The charitable side of me notes that NZ Bus’s old ticketing machinery was no longer supported, and the machines were breaking down on a very regular basis. The cynical side of me thinks that the whole process was just Snapper trying to ‘throw a spanner in the works’. In any case, a compromise deal was struck whereby Auckland would see Snapper Cards introduced on NZ Bus services, but rebranded to look like HOP cards. I think all parties hoped that the technology would evolve to enable those HOP/Snapper Cards to be useable on the Thales system once that was up and running – thereby avoiding the need for a card-swap – but that hasn’t happened.
I think it’s a bit mean to beat up Auckland Transport for their role in all of this.
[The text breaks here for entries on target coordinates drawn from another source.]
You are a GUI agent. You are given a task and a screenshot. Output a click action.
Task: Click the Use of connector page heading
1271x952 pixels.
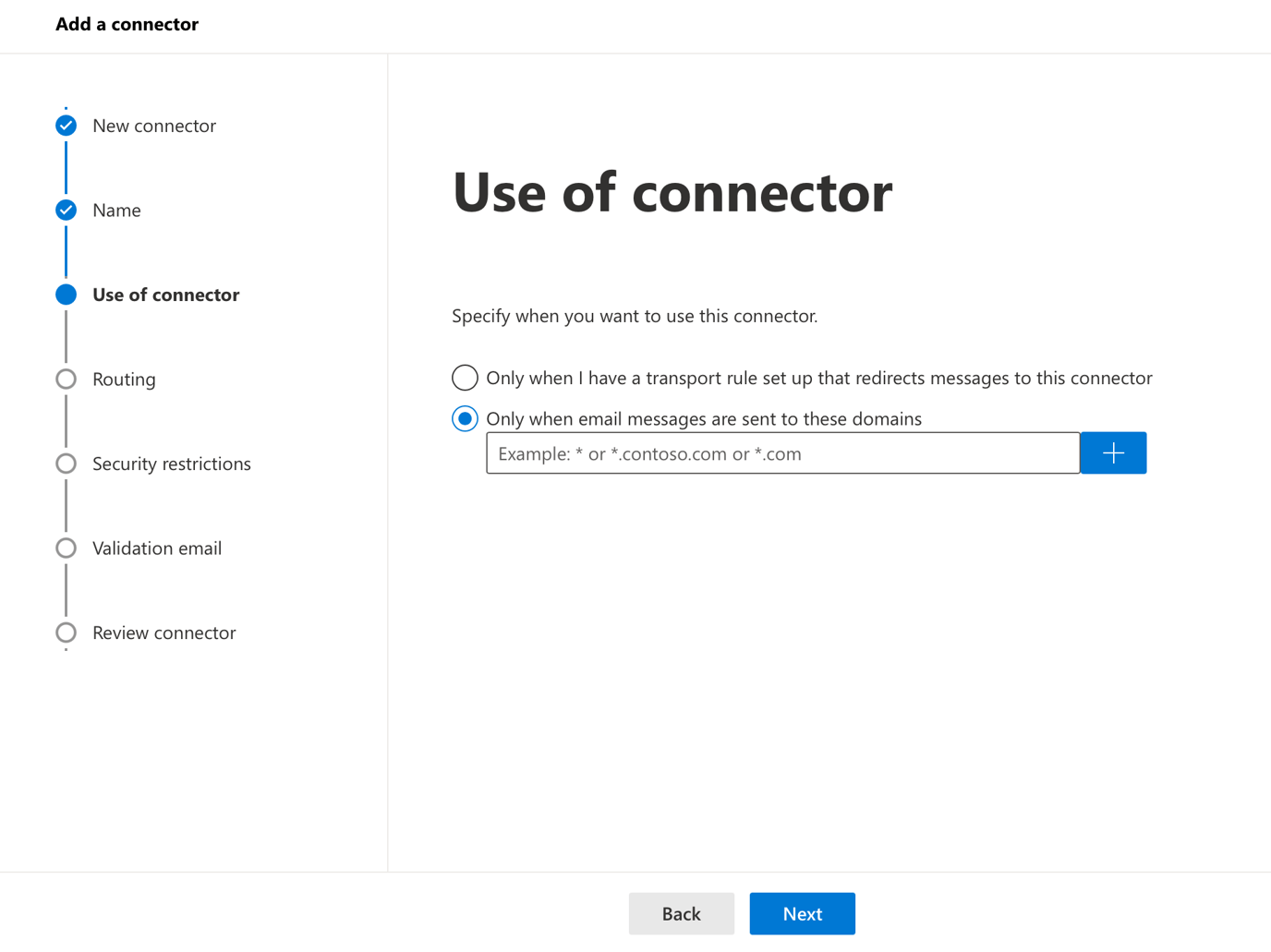[x=672, y=191]
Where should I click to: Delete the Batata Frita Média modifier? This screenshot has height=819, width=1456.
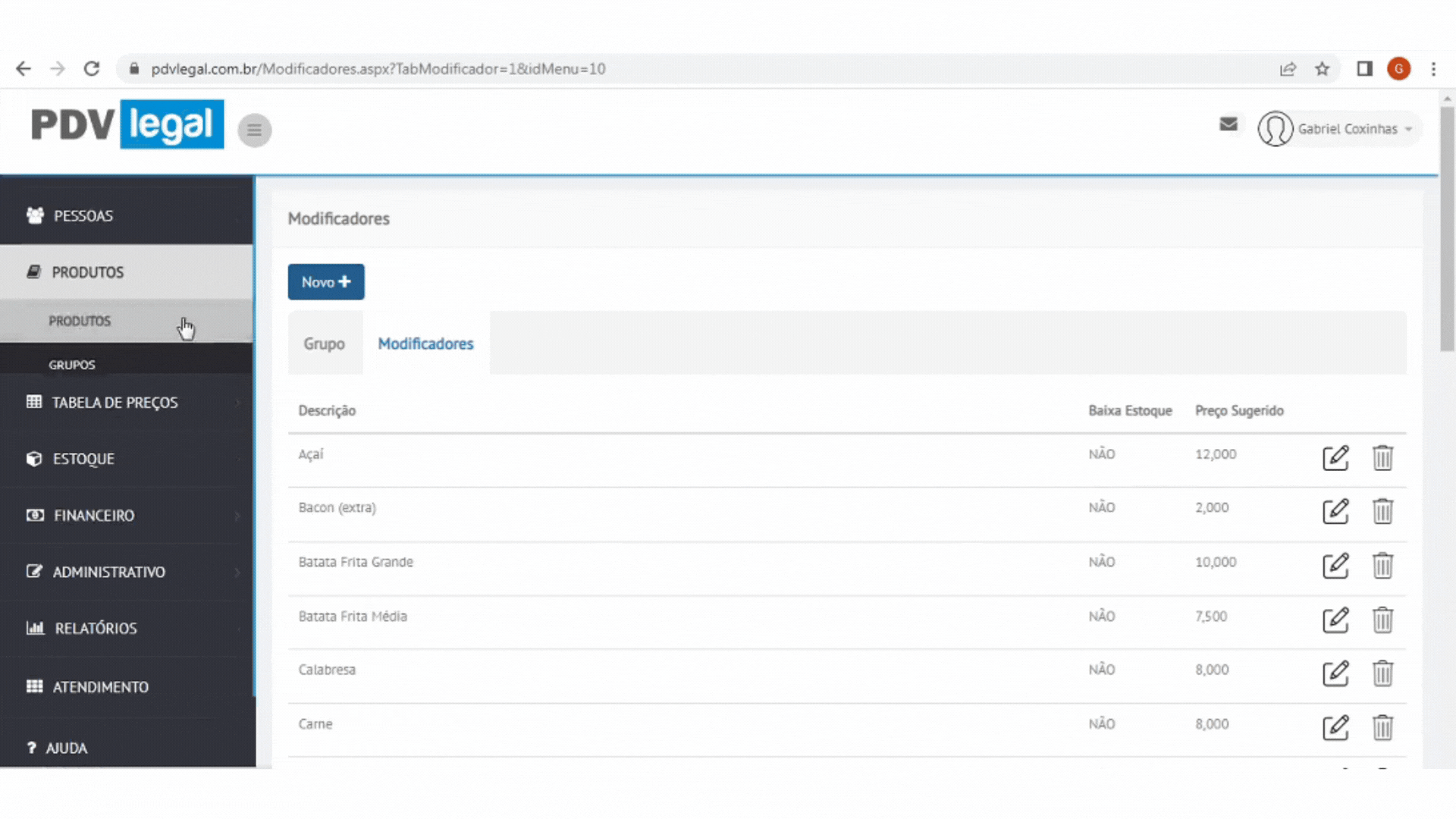click(x=1382, y=620)
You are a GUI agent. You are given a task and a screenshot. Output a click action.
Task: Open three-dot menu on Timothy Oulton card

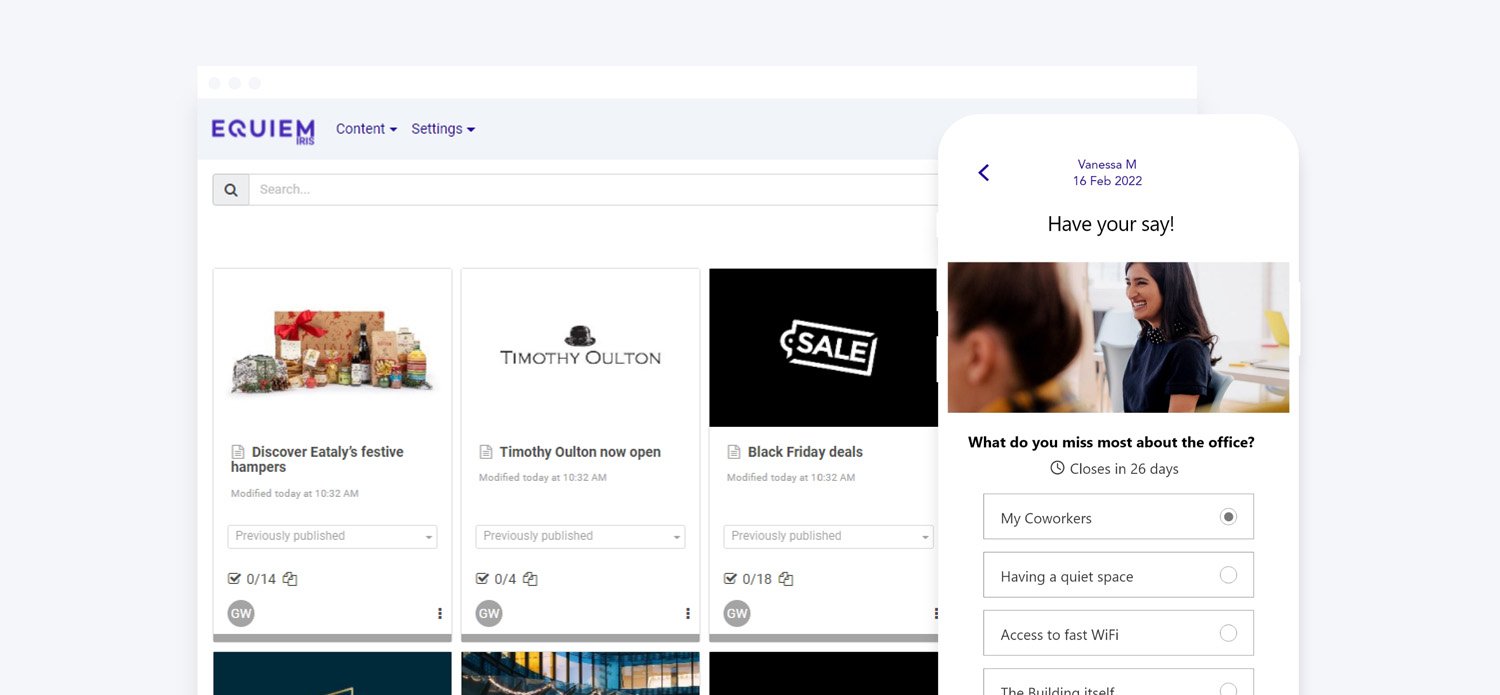(x=688, y=614)
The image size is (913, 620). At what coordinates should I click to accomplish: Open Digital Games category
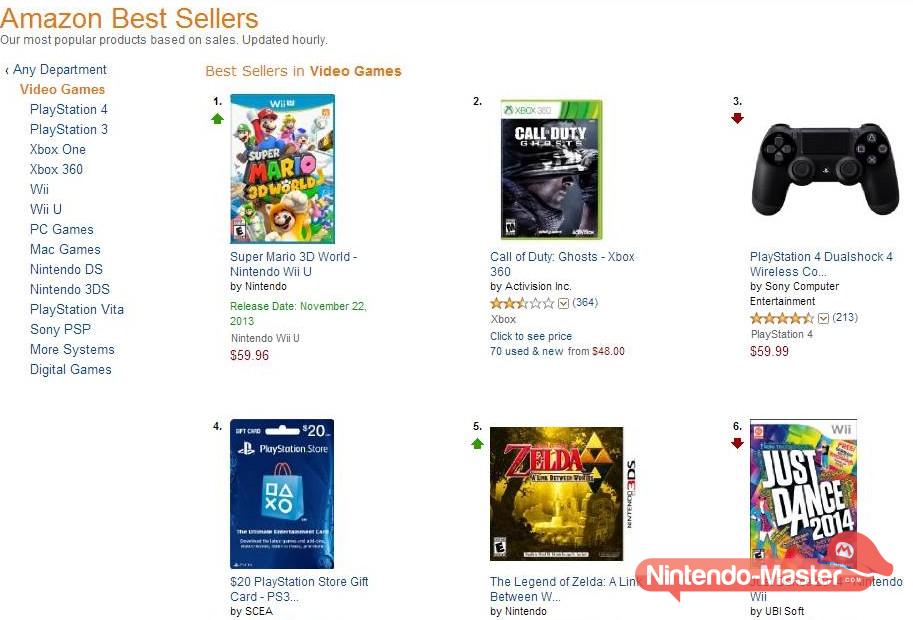point(71,370)
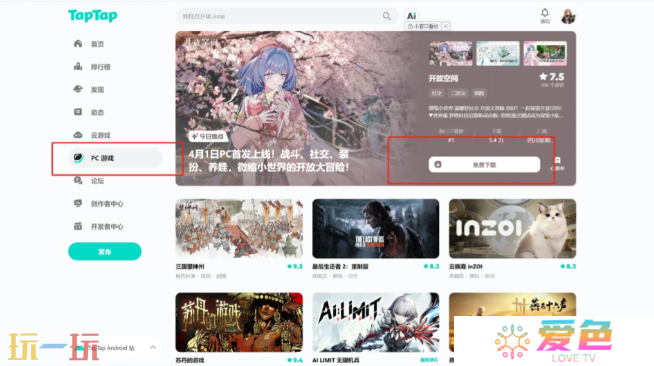Open the 首页 home icon in sidebar

(78, 44)
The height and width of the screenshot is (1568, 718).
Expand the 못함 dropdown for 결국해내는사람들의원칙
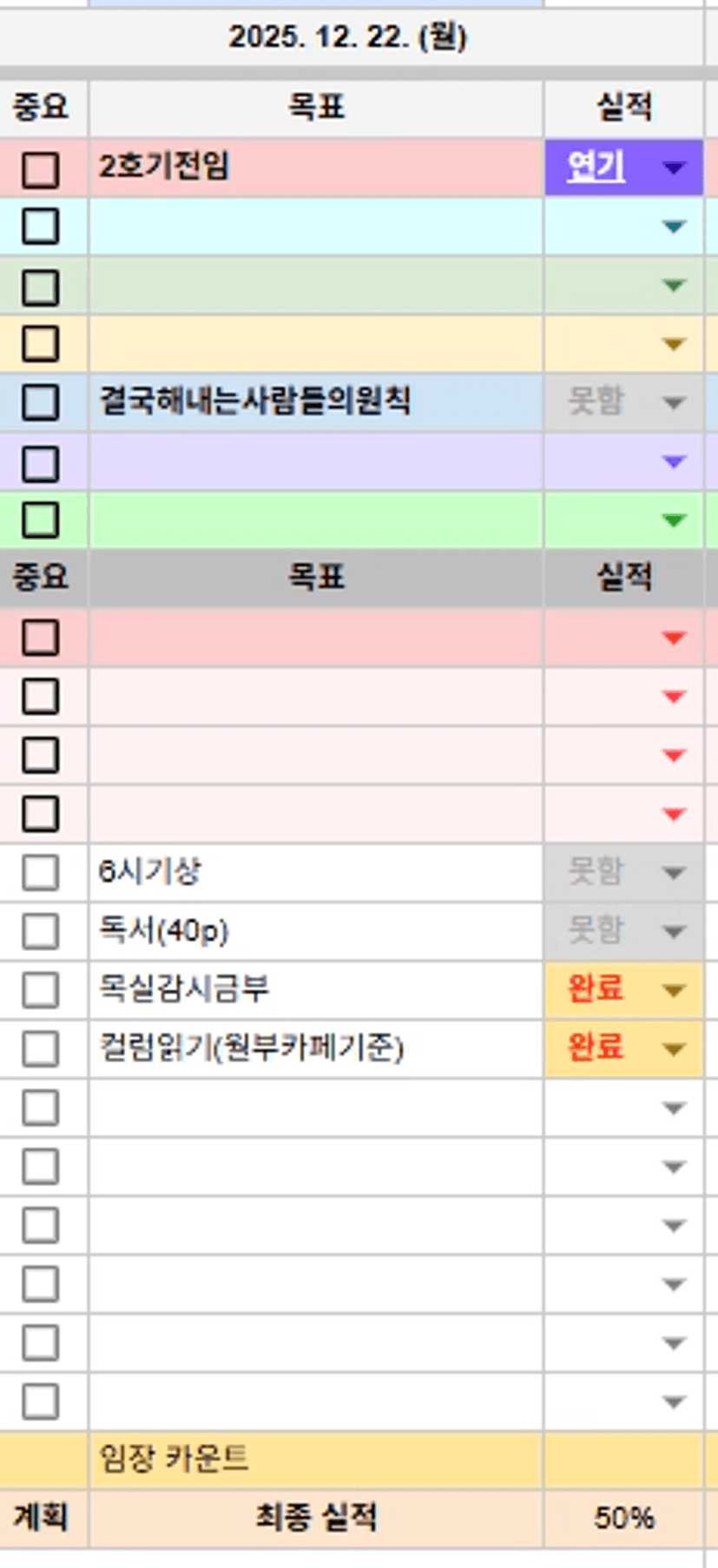(675, 403)
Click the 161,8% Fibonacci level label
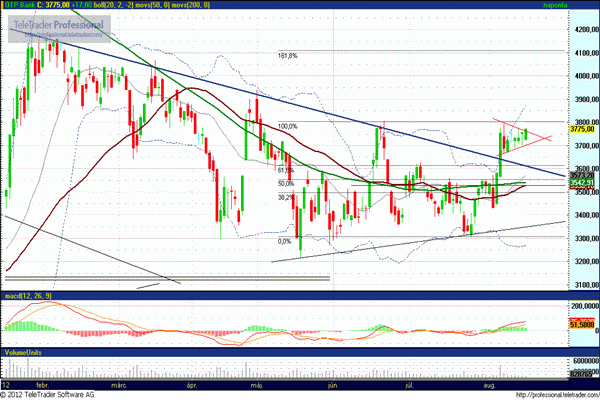Screen dimensions: 600x400 [288, 56]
When NZ Bus decided to go with Snapper, this put AT in an incredibly challenging situation of having another card launch a few months in advance of something they’d been working on for years, stealing their thunder and really muddying the waters when it came to brand recognition of the card. So I can understand why AT went down the path they did last year, launching the HOP brand as soon as they could, even if technically it was on a Snapper Card rather than a “proper” HOP card. I have spoken to those involved in the technical side of things and there was (and remains to an extent) a belief that the Snapper Card “could” become compatible with the Thales system to the required extent to make it work. But it’s just taking too long and AT have understandably decided they can’t wait any longer and will go with the card swap option instead.
Theoretically, the ‘swap you HOP’ process should be pretty painless. Unlike the switch-over from GO Rider to HOP, it seems likely that there will be a period when the machines on the bus accept both HOP/Snapper and real HOP cards – enabling the simple swapover of cards when your HOP/Snapper card runs out of credit. I think it’d be a good idea for the cards to look different too (and not just through the removal of the Snapper logo) to avoid confusion.
In the end, it seems that the only real loser out of this becomes Snapper. While it remains to be seen whether people get to keep their HOP/Snapper cards and still get a new “proper HOP” card for free, Snapper is getting squeezed out of both things it does: Thales kicking it out of the public transport side of their business (aside from the card readers on the bus) and a new generation of bank/credit cards with contactless operation starting to squeeze them out of the retail side of the business.